DOCUMENT SECTION:
..............................

Understanding the Issue of Undue Influence in Estate Planning
It is common for a person to be manipulated by another when they are vulnerable or dependent on that person. Undue influence is performed on a sensitive person, which disrupts their natural impulse to provide for their family or specific family members, leaving most of their assets to the person manipulating them instead.
Family members may not find out about undue influence until after their loved one has passed away. The person that influenced the deceased had a strong motivation to make such changes, and often the person influenced did not go through their general attorney for estate planning in San Diego.
The Definition of Undue Influence
Anyone that suspects undue influence from an estate plan will contest the will in probate court after the testator’s death. This is done even if a regular probate court session is not completed.
However, the complaining relative must prove that the testator was under the undue influence at the time they created the new estate plan. To prove such, they must:
- Show that the estate plan leaves the property in a way that no one would expect, such as not leaving anything to close family members.
- The individual that made the will was trusted by the testator or dependent on them.
- There was an illness or frailty that made the testator highly susceptible to undue influence; such as suffering from Alzheimer’s Disease or dementia.

..............................

MATERIAL PROVIDED:
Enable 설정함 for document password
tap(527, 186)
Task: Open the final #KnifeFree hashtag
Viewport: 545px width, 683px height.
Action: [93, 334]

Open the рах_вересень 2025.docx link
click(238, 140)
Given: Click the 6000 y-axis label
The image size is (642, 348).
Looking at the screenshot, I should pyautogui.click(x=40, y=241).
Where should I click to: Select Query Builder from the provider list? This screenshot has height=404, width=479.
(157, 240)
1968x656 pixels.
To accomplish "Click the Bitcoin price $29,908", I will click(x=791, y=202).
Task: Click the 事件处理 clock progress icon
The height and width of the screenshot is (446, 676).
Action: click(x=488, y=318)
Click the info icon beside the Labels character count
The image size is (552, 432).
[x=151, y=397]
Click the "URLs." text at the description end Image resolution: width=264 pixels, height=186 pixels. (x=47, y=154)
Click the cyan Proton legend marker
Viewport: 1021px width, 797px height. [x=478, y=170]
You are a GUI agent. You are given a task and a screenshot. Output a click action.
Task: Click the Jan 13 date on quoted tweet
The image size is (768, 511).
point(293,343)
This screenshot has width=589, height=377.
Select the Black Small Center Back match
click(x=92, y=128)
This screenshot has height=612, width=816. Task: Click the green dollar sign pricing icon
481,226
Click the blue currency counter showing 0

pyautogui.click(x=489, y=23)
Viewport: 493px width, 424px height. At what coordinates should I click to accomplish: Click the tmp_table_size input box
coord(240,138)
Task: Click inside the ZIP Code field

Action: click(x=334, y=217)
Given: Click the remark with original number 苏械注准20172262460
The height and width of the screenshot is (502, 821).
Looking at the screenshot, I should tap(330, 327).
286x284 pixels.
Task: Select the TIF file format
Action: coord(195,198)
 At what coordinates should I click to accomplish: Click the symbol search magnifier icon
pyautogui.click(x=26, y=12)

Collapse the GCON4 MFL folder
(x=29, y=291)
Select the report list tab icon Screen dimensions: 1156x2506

..............................

WHAT YOU HAVE TO DO:
The text on undue influence in estate planning lists what a complaining relative must show to prove undue influence. List each of those points. The material isn't needed for this work.

ANSWER TO THE PROBLEM:
- The estate plan leaves the property in a way that no one would expect, such as not leaving anything to close family members.
- The individual that made the will was trusted by the testator or dependent on them.
- There was an illness or frailty that made the testator highly susceptible to undue influence, such as suffering from Alzheimer's Disease or dementia.